With 26 episodes in the first season (plus a couple of extras), and basically one a week starting with the first on Tuesday, June 17th, 2008 (they’re all dated), and 10 more eps so far in season 2, Scotty has managed to keep this one-man show fresh by coming up with a new idea each week. With three settings, his cubicle, the office kitchen and the conference room Scotty offers up a couple of dance numbers, a few songs – please please please watch episode 9, Monday August 11, 2008 for a great ballad to a late file he’s waiting to upload – and several other themes ranging from one horror show to one action show to, so far, two unbelievable Q and A sessions.
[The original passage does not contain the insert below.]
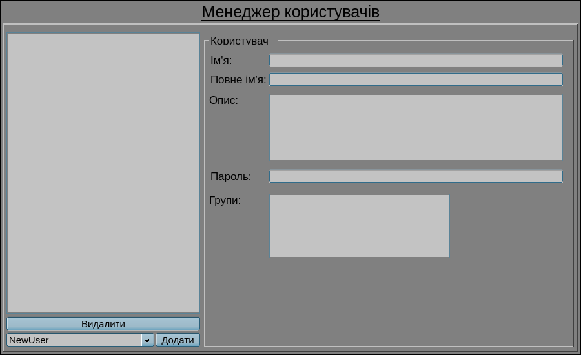
Task: Click the Менеджер користувачів title
Action: 291,12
These sessions, it must be noted, literally take place in the conference room while a staff meeting is happening as he discreetly and creatively answers questions previously sent to him by viewers. If only you had the balls to do what he does, you’d be so much more interesting.
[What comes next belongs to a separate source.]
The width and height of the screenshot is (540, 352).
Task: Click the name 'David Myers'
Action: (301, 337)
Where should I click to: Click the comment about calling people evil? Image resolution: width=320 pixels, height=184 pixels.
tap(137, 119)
And that’s the thing, we’ve all kind

of wanted to do it on some level, but Scotty’s beaten us to the punch. He’s carrying out our fantasies and it’s all too relatable. I mean, how many of us surf the web, Facebook, twitter, fall asleep, take unnecessary bathroom or kitchen breaks at work? All of which are skewered in Scotty’s own absurd way and taken to the next level. He even has the audacity to record a Facebooking intern that he doesn’t like, as though he’s going to rat on her…while he’s making his show!

And therein lies the tension. There are real stakes to this series. He could get caught and he could certainly be fired (in this wacky economy no less). As he describes it, “I started innocently for shits and giggles and will do it as long as it’s still fun or until my boss finds out about it and I get fired.” And that’s getting closer to a possibility as people are beginning to share his videos on laughingsquid (in one week he went from a hundred views to four thousand) and his Twitter audience is growing. How long is it before someone inadvertently sends a “funny video” link to his boss, and there’s Scotty? Adding to the tension of the show is the fact that if he does get fired, there goes the show…that’s pretty deep. As for close calls, in one episode he tries to see how much personal grooming he can do at his desk and manages to only get a third of his beard shaved before getting caught. We don’t see the getting caught, but we do see the missing third and the twinge of shame in his smile as he tells us what happened.
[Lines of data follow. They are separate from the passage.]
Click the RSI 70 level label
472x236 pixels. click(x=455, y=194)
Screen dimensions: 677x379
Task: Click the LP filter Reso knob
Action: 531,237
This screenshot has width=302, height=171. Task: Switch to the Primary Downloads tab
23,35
Be aware though this is not to be tried at home, or work as it were, folks, a lot of what he does is very calculated. His songs are not sung out loud at work, but lip-synched to pre- or post-recorded music – a little of both it seems. And his talking is below a whisper and subtitled. But all of this adds to the tension, the inevitability that he will be caught at some point, or at least the feeling of it. There is even a snippet at the end of season one in which it appears he is being reprimanded for bad behavior by his superior, for reals.

Bottom line is that you should watch this show. Every Monday on Vimeo, MySpace, YouTube, Blip.tv or iTunes. I think it’ll be a good way to start your work week and maybe inspire you to do something productive with your time at the office, even if it doesn’t have anything to do with your job. Where do you think I’m writing this review?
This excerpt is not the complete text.